-- DATA EXTRACT follows --
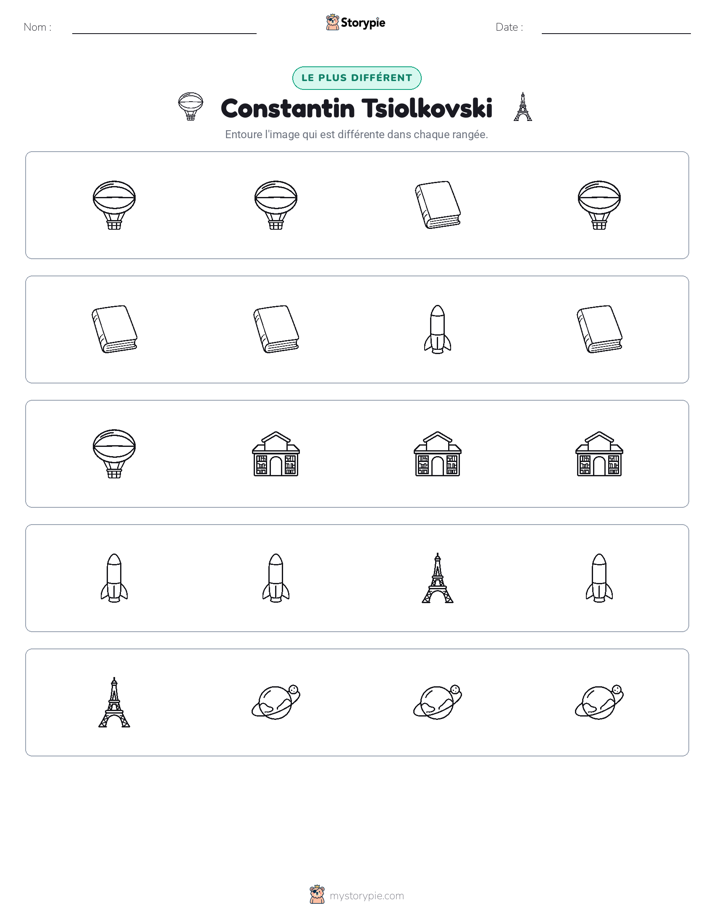Click the Eiffel Tower in the fifth row
714x924 pixels.
point(114,702)
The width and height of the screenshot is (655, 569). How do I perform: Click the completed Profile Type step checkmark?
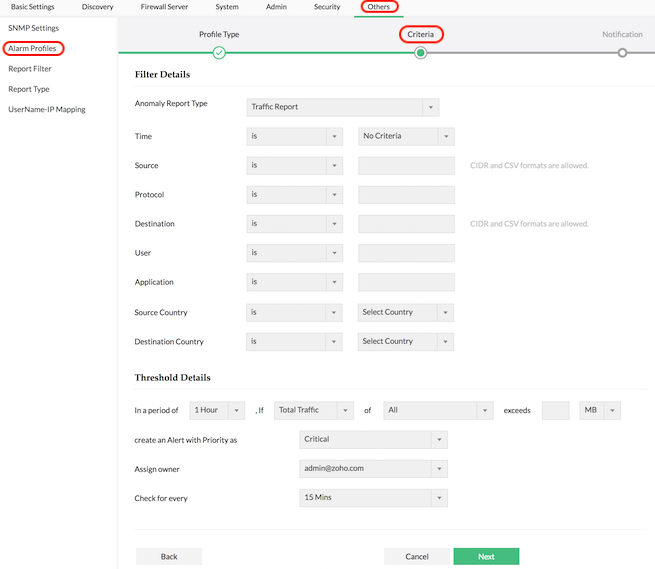(219, 53)
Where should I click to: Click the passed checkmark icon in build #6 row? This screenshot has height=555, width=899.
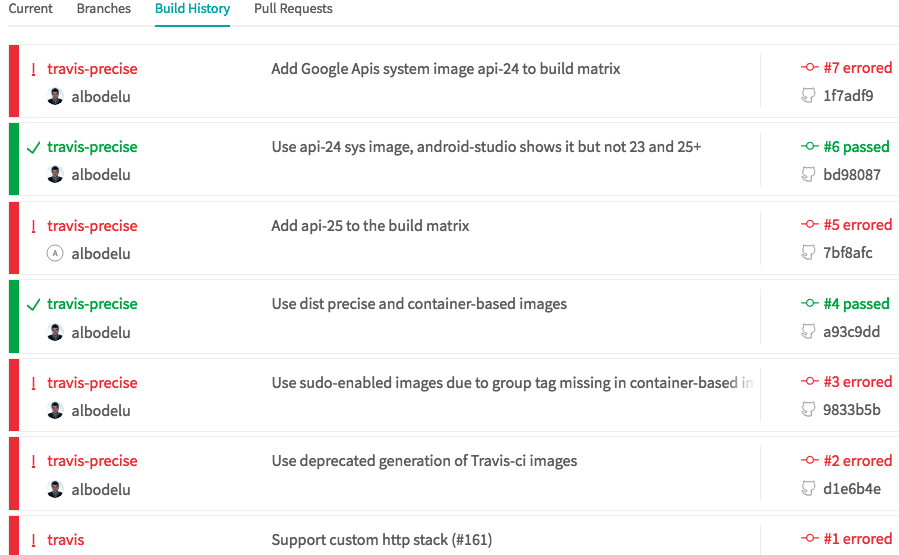coord(33,147)
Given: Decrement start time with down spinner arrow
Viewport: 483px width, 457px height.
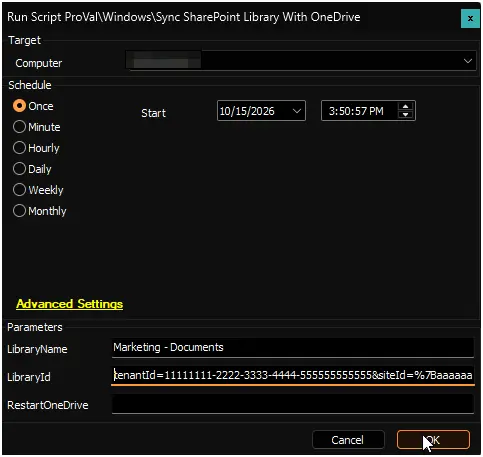Looking at the screenshot, I should 405,115.
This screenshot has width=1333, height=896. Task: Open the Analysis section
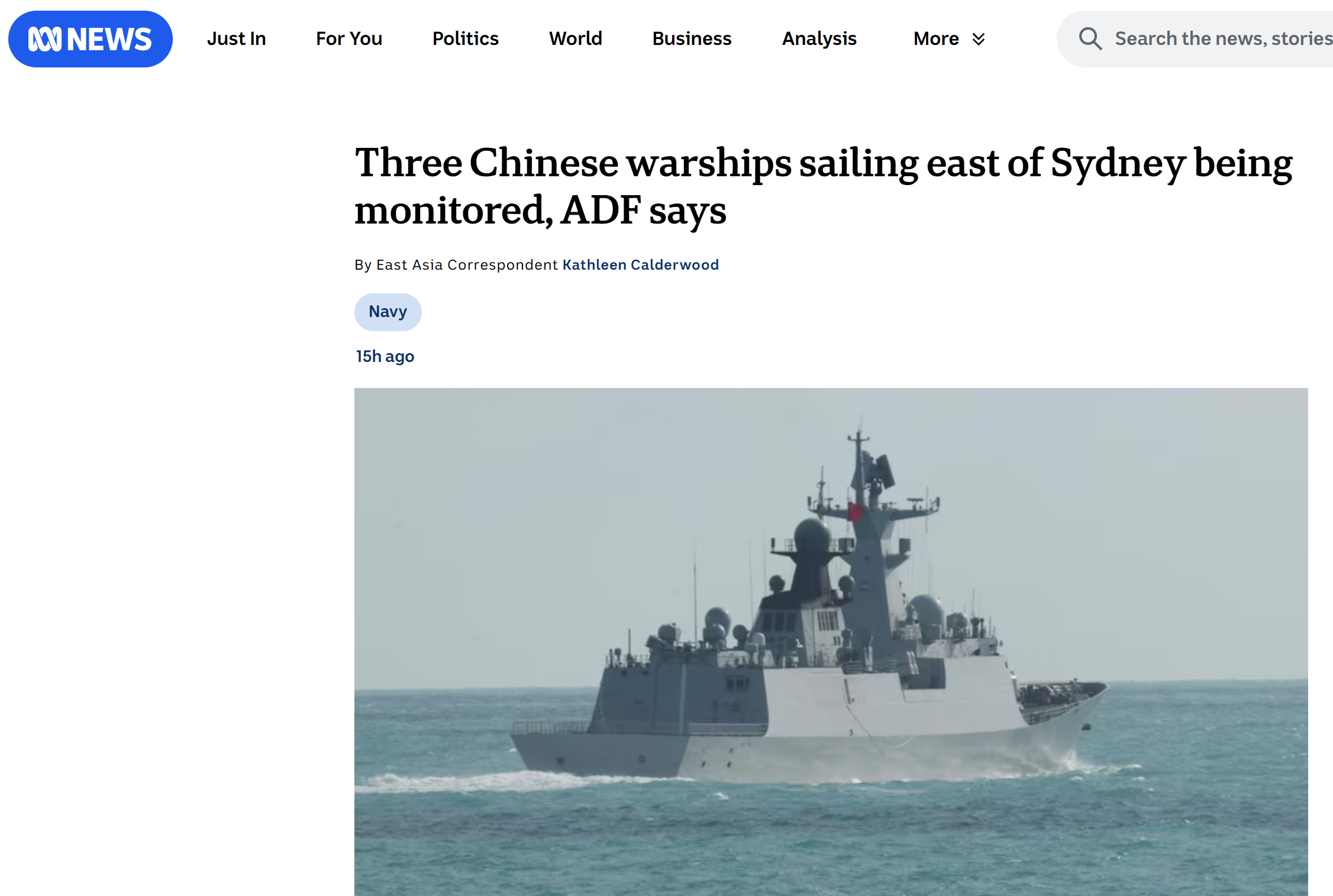[819, 38]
-- DATA EXTRACT concluded --
■ TASK ■
Print exactly, with no pictures, the lines above from the one that holds "The width and" through the one that holds "Given: Decrement start", both of them included.

■ EXERCISE RESULT ■
The width and height of the screenshot is (655, 569). How do I perform: Click the completed Profile Type step checkmark?
(219, 53)
Where should I click to: Click the passed checkmark icon in build #6 row? This screenshot has height=555, width=899.
coord(33,147)
Given: Decrement start time with down spinner arrow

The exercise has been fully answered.